2019 Competitiveness Agenda

Our Competitiveness Agenda outlines our most pressing policy priorities for this year's legislative session. For 2019, we’re focused on comprehensive tax reform and workforce development. Year in and year out, our goal is to fight for policies that make South Carolina the best place in the nation to live, work, and do business.

Comprehensive Tax Reform

South Carolina's business tax climate is ranked 35th least competitive in the nation. Taxpayers need a modernized, simplified, and more competitive system. 

1. Simplify and lower the 7% personal income tax rate. 

SC's top marginal rate is the highest in the Southeast and kicks in at $14,860. In many cases the effective rate is also the highest in the Southeast. 

2. Update and modernize the sales tax base to lower other taxes. 

SC and VA have the narrowest sales tax bases in the Southeast.

3. Make property taxes on commercial, non-owner occupied, and manufacturing property more equitable while addressing education funding disparities. 

Rural commercial properties face an average effective rate of 2.8% in SC, compared to 1.8% nationally; urban manufacturing properties in SC face the 5th highest effective rate in the nation.

4. Reform the business license tax structure to eliminate double taxation & create a single payment processor to reduce burdensome compliance costs. 

This tax is one of the most complex, costly, and burdensome taxes for small businesses in SC.

Workforce Development

South Carolina's business needs a quality and effective workforce system to sustain and enhance business growth and improve the quality of life for South Carolinians. 

1. Support efforts to effectively address the teacher recruitment and retention crisis in SC.

In recent years, the number of students interested in teaching has dramatically declined and the number of teachers staying in the profession is trending downwards.  Without an adequate supply of teachers, our future workforce will be at a disadvantage – fewer teachers and high turnover can lead to larger class sizes, fewer classes, less quality instruction and ultimately, lower student achievement.

2. Facilitate workforce development by making housing in high growth areas more attainable.

South Carolina is a fast-growing state with an expanding economy, but rapid economic growth in some areas of the state has resulted in a lack of attainable housing for many of the state’s working citizens.
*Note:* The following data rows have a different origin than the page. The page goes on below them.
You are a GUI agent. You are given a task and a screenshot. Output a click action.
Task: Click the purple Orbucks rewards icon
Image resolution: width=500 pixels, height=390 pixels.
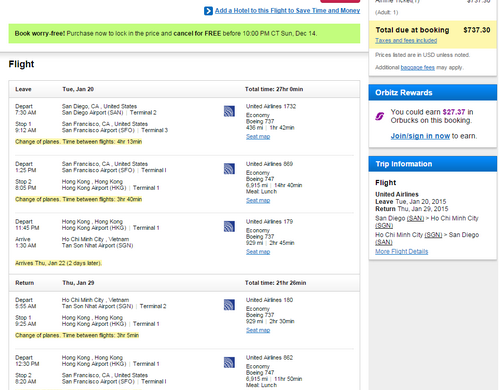tap(380, 116)
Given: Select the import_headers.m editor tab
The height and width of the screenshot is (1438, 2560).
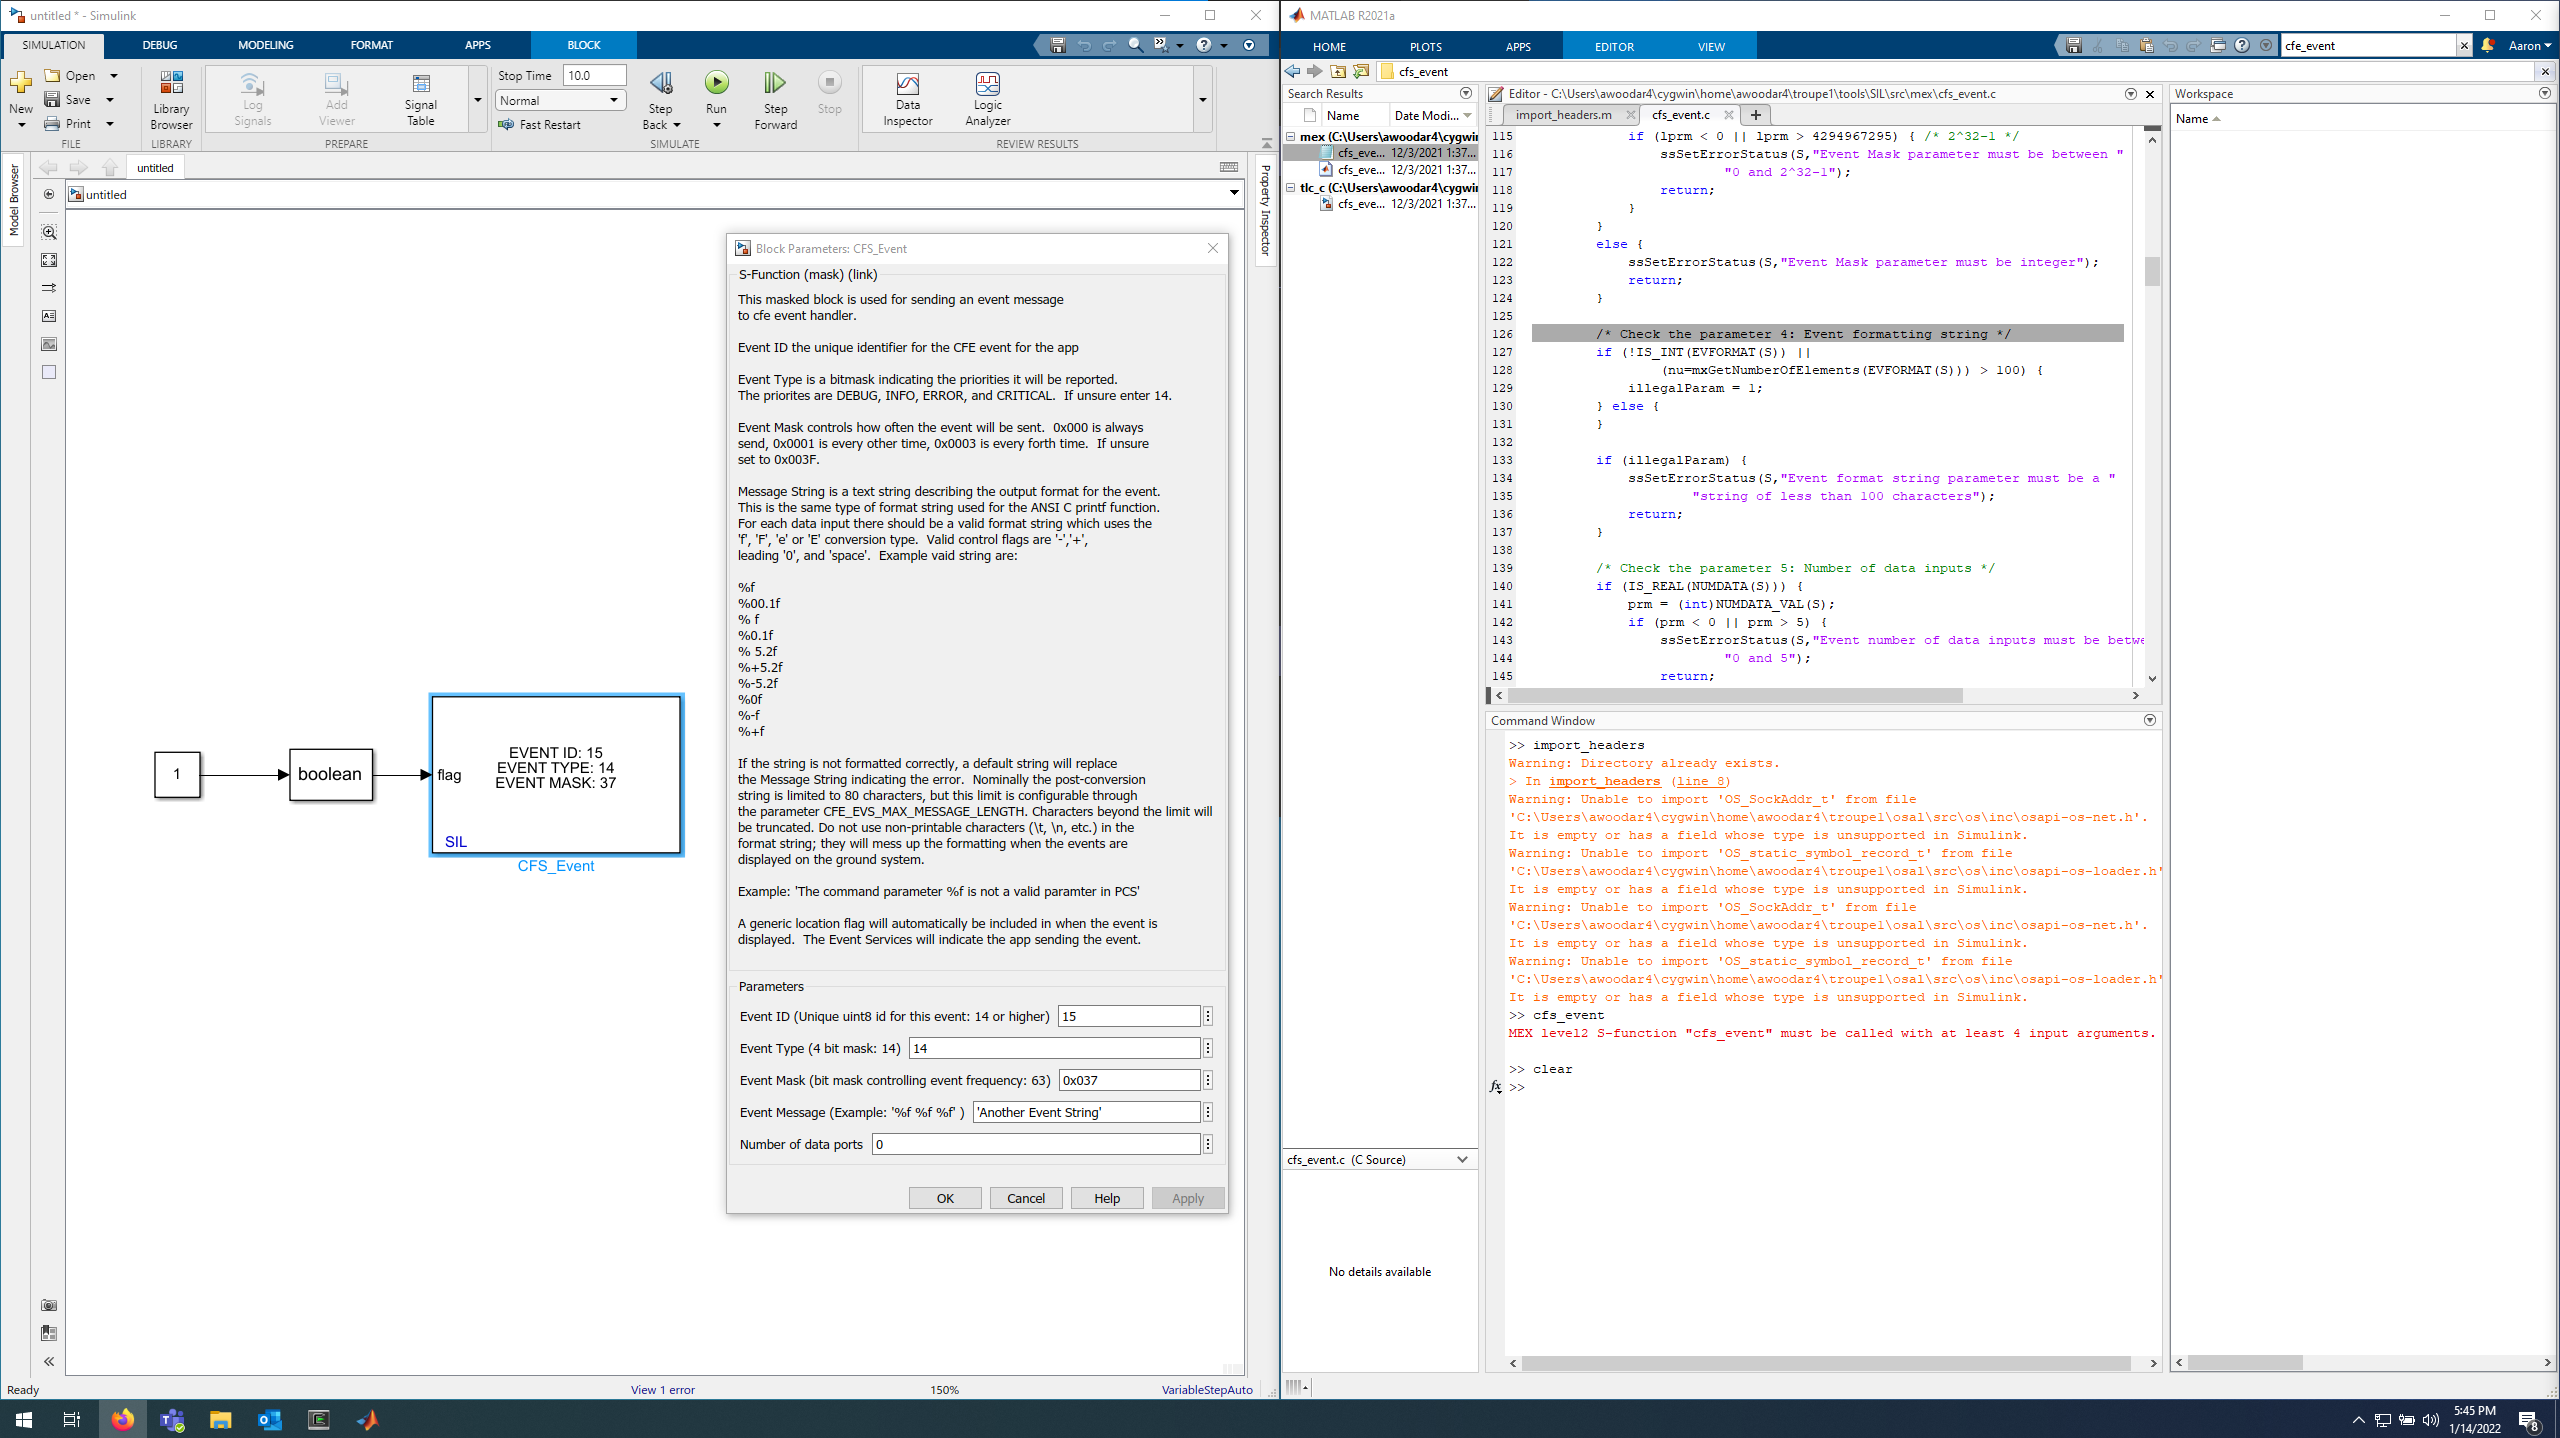Looking at the screenshot, I should pos(1563,115).
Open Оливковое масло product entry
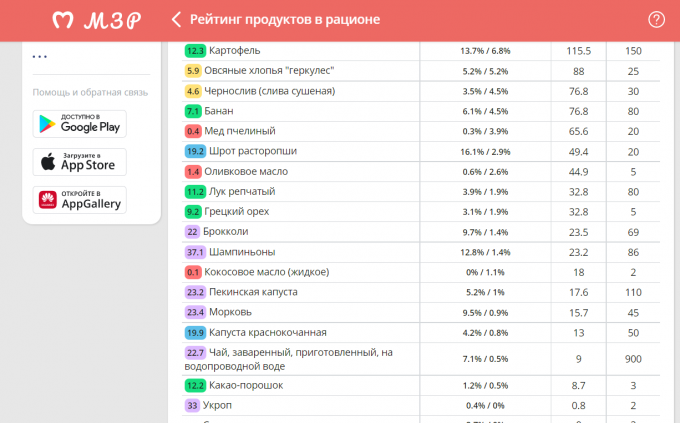 coord(247,171)
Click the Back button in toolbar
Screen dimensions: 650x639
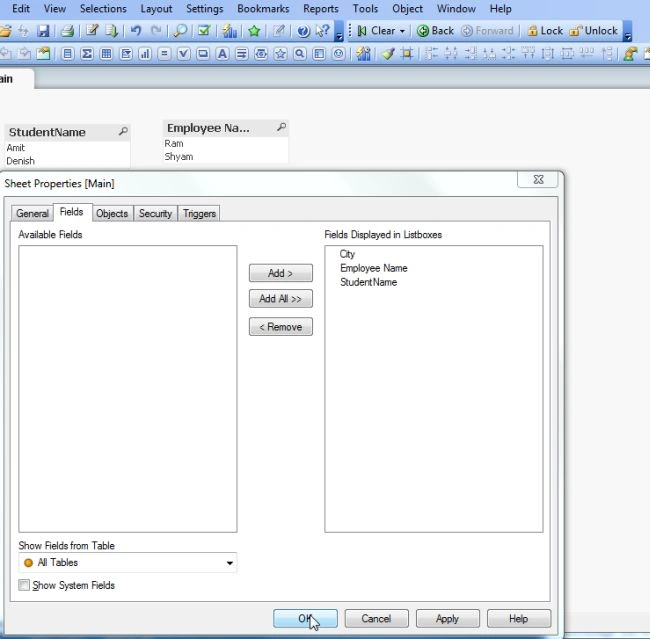pos(435,31)
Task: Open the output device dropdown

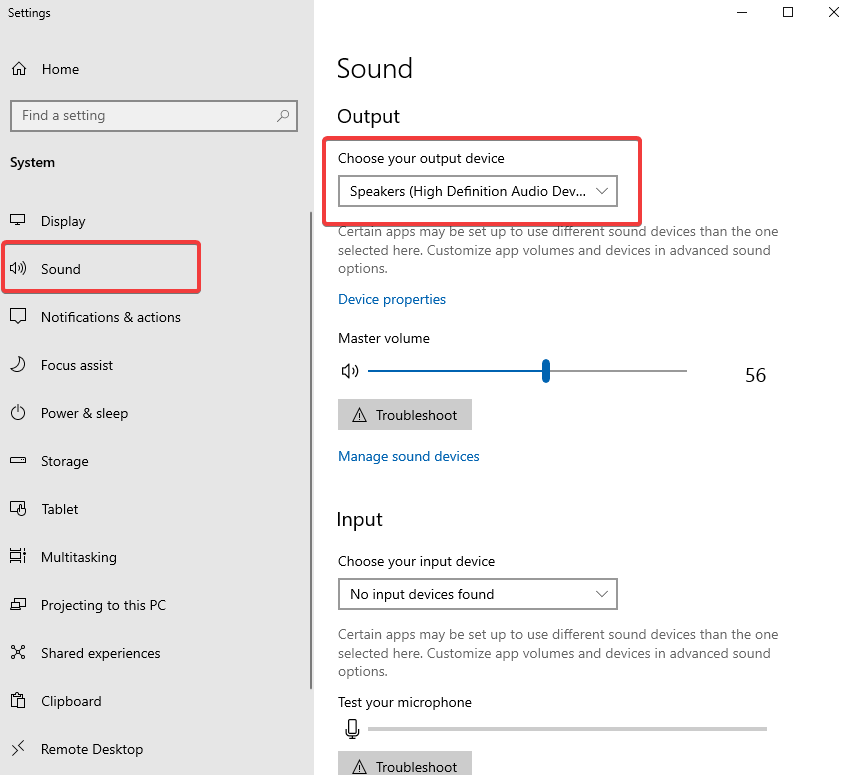Action: [x=477, y=191]
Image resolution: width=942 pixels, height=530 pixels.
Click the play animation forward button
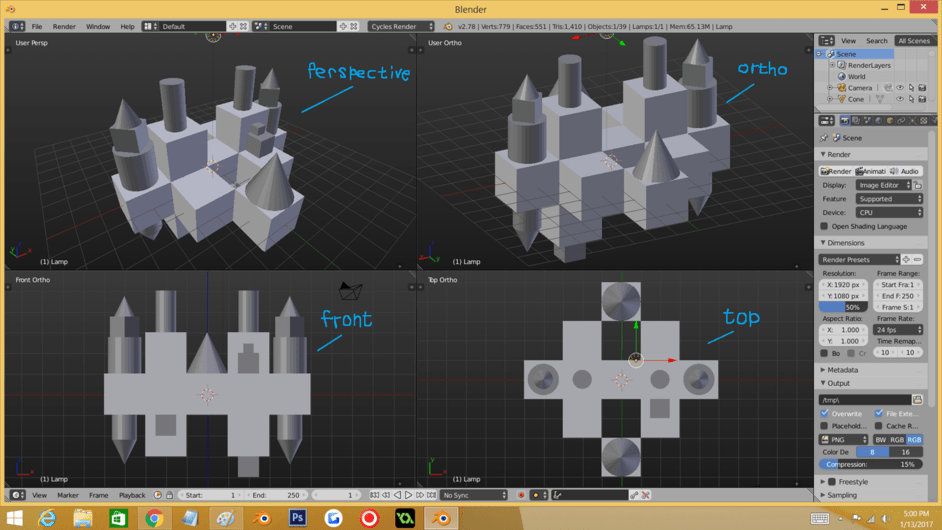click(x=408, y=495)
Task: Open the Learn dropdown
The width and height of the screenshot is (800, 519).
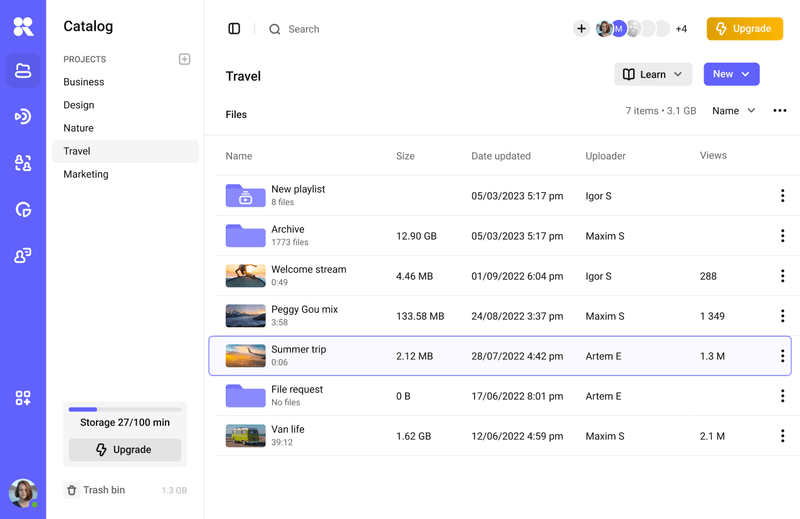Action: pyautogui.click(x=652, y=74)
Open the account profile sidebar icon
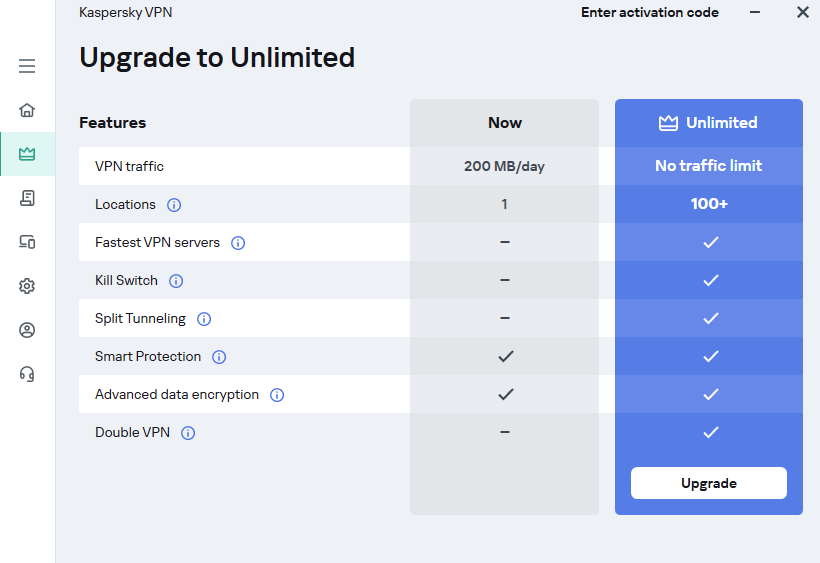 [27, 330]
Without a solution to make affordable workforce housing more available in high growth areas, we will continue to have challenges filling the workforce pipeline and attracting and retaining talent.

3. Expand career-awareness and training initiatives to fill high demand jobs.

Many South Carolinians view traditional trade occupations as low-skilled and/or low-paying careers.  In fact, these positions pay family-sustaining wages and often require only a post-secondary credential to enter the field, allowing a citizen to accrue less debt and enter the workforce sooner.  The lack of awareness of available opportunities impacts the state’s ability to produce a skilled workforce, hindering both job creators and families.

4. Make it easier for qualified professionals to be credentialed and certified in SC as healthcare  providers, educators, and other professions. 

Many of South Carolina’s key professions, including teachers and nurses, are approaching critical workforce shortages within the next few years. We need innovative and expedient solutions, including license reciprocity for licensees from other states, to help fill the gaps.